*Work to do*.
Quote the rows word for word, beginning with the line containing "Given: Open the Help dropdown menu" and ending with the line containing "Action: click(x=13, y=105)", both of those lines included.

····················

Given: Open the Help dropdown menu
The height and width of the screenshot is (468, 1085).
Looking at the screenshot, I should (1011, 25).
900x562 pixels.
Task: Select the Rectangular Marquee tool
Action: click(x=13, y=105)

····················

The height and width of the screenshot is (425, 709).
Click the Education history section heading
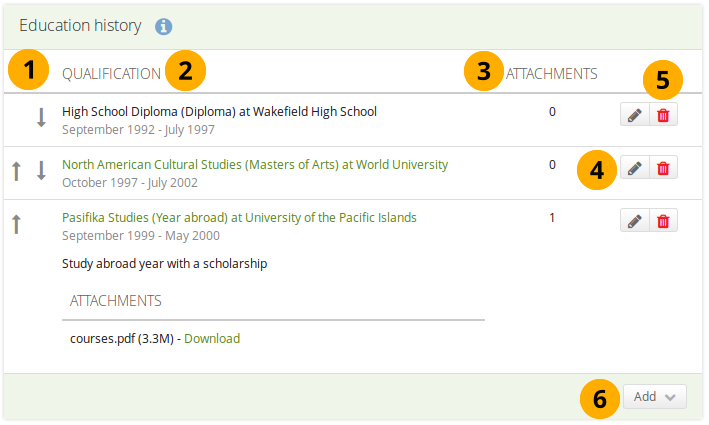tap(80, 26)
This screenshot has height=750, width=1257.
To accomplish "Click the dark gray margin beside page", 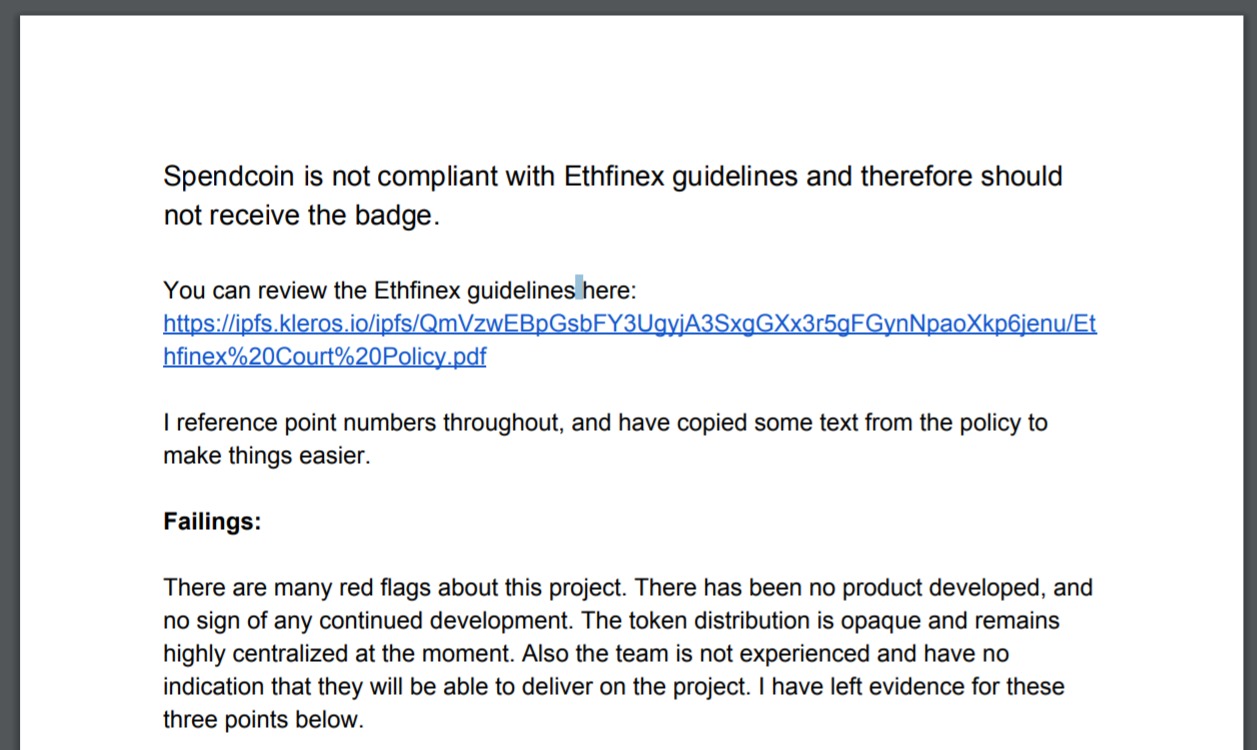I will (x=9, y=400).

····················

*Response to the exercise*.
Given: Open the Help dropdown menu
The height and width of the screenshot is (468, 1085).
Looking at the screenshot, I should (1011, 25).
900x562 pixels.
Task: Select the Rectangular Marquee tool
Action: click(x=13, y=105)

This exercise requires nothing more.